Lebanese army arrests Syrians for Shi'ite bomb plot

Five men arrested for planned attack on Muslim procession; plot follows sectarian strife in Pakistan, 7 killed in roadside bomb.

Lebanese soldiers 370 (photo credit: REUTERS/Ali Hashisho)
Lebanese soldiers 370
(photo credit: REUTERS/Ali Hashisho)
BEIRUT - The Lebanese army said on Saturday it had arrested five Syrian men found with explosives and suspected of planning an attack on a Shi'ite Muslim procession on Sunday.
The war in neighboring Syria, pitting majority Sunni Muslim rebels against President Bashar Assad's inner circle of Alawites - an offshoot of Shi'ite Islam - has widened rifts in Lebanon, still politically divided along sectarian lines deepened by its own 15-year civil war.
Lebanon's Shi'ite militant group Hezbollah has sided with Assad and anger is growing among Sunnis and other groups sympathetic to the Syrian opposition.
The arrests in the southern town of Nabatiyeh followed an army raid on a house where 450 grams of explosives were discovered, the army said. The men were believed to have been planning to attack a procession in the town on Sunday to mark the Shi'ite festival of Ashura.
"The five Syrians have been living in Lebanon for years.
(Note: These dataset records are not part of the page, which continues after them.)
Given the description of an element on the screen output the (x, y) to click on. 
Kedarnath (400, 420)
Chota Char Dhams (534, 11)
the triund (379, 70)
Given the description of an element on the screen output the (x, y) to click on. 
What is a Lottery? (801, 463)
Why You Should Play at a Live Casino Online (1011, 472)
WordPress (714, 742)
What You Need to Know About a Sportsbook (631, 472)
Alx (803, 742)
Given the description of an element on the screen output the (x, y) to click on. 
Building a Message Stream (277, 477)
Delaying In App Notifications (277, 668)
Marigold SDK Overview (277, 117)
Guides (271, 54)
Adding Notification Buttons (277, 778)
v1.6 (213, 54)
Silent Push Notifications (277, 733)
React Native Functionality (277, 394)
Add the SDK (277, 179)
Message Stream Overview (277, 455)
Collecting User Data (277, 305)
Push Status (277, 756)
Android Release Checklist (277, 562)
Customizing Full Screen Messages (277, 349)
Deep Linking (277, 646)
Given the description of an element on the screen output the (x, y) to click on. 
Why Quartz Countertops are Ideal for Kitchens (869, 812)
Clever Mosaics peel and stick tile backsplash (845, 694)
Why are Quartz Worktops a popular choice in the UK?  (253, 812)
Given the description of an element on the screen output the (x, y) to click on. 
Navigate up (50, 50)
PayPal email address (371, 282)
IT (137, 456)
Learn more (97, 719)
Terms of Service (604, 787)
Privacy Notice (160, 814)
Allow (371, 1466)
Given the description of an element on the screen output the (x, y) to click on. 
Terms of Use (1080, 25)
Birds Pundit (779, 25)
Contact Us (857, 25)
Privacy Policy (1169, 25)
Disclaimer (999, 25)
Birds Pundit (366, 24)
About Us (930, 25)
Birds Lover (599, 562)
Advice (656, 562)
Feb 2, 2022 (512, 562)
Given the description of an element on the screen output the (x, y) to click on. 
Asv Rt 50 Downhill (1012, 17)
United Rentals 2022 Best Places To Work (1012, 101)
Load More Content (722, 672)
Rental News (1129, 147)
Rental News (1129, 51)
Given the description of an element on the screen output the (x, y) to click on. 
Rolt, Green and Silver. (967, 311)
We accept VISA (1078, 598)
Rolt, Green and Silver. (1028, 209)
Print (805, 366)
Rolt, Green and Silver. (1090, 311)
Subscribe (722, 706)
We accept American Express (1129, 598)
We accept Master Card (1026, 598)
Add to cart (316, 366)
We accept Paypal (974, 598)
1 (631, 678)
They are thought to have been planning an attack on Shi'ites," a source said on condition of anonymity.
Shi'ites across the country hold rallies during Ashura but Nabatiyeh is one of the few places where Shi'ites observe the tradition of drawing blood by self-flagellation.
Ashura marks the killing of Imam Hussein bin Ali, grandson of the Prophet Muhammad, at the battle of Kerbala in Iraq in 680, in the culmination of a power struggle that ushered in the Sunni-Shi'ite divide which still shapes the Middle East's political map.
Meanwhile, a roadside bomb killed at least seven people near a Shi'ite procession in Pakistan on Saturday, police said, with security forces on high alert over fears of large-scale sectarian attacks on the minority sect across the country.
Pakistan, a nuclear-armed US ally, is suspending phone coverage in many cities this weekend after a series of bomb attacks on Shi'ites triggered by mobile phones.
Hardline Sunnis have threatened more attacks as the Shi'ite mourning month of Muharram comes to a climax. More than a dozen people have already been killed this week observing Muharram.
In Pakistan's biggest city Karachi, more than 5,000 police are expected to patrol the streets during Muharram events over the next two days. Tens of thousands are expected to take part in processions in Islamabad.